Frequently Asked Questions

What is the IUPAC name of 1-benzofuran-2-yl-(5-bromothiophen-3-yl)methanol?
The IUPAC name of 1-benzofuran-2-yl-(5-bromothiophen-3-yl)methanol (CID 105128806) is 1-benzofuran-2-yl-(5-bromothiophen-3-yl)methanol.
What is the SMILES notation for 1-benzofuran-2-yl-(5-bromothiophen-3-yl)methanol?
The canonical SMILES for 1-benzofuran-2-yl-(5-bromothiophen-3-yl)methanol is OC(c1csc(Br)c1)c1cc2ccccc2o1.
What is the InChIKey of 1-benzofuran-2-yl-(5-bromothiophen-3-yl)methanol?

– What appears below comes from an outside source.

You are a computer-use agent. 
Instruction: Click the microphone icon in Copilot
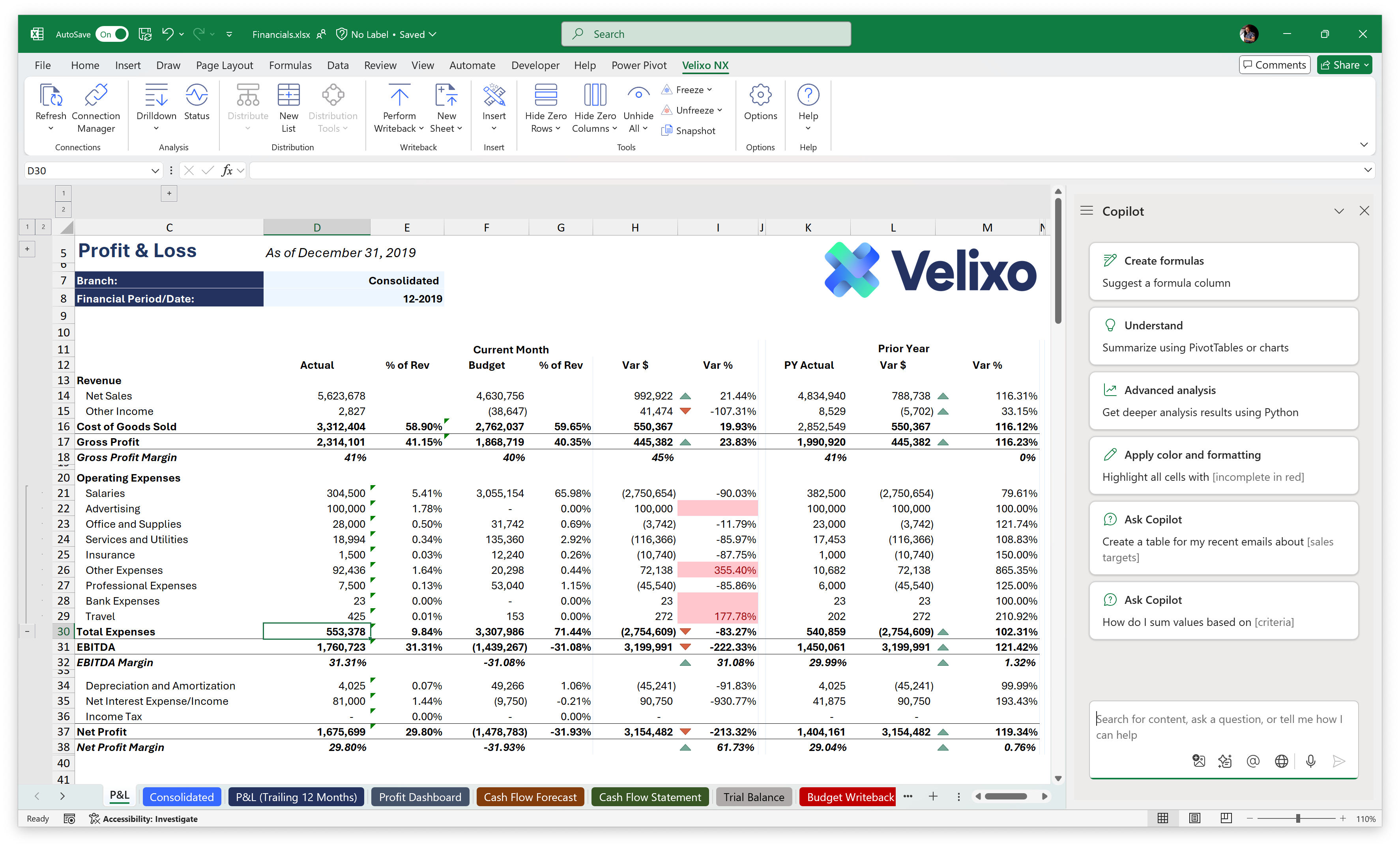click(1310, 761)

The InChIKey is VSWJZGFMIZOSHP-UHFFFAOYSA-N. The full InChI is InChI=1S/C13H9BrO2S/c14-12-6-9(7-17-12)13(15)11-5-8-3-1-2-4-10(8)16-11/h1-7,13,15H.
What are the key properties of 1-benzofuran-2-yl-(5-bromothiophen-3-yl)methanol?
1-benzofuran-2-yl-(5-bromothiophen-3-yl)methanol has a molecular weight of 309.18 g/mol, XLogP of 4.34, 2 rotatable bonds, 1 hydrogen bond donors, and 3 hydrogen bond acceptors.
Where does this data come from?
All data for 1-benzofuran-2-yl-(5-bromothiophen-3-yl)methanol is sourced from PubChem (CID 105128806), the world's largest open chemistry database maintained by the National Library of Medicine (NIH).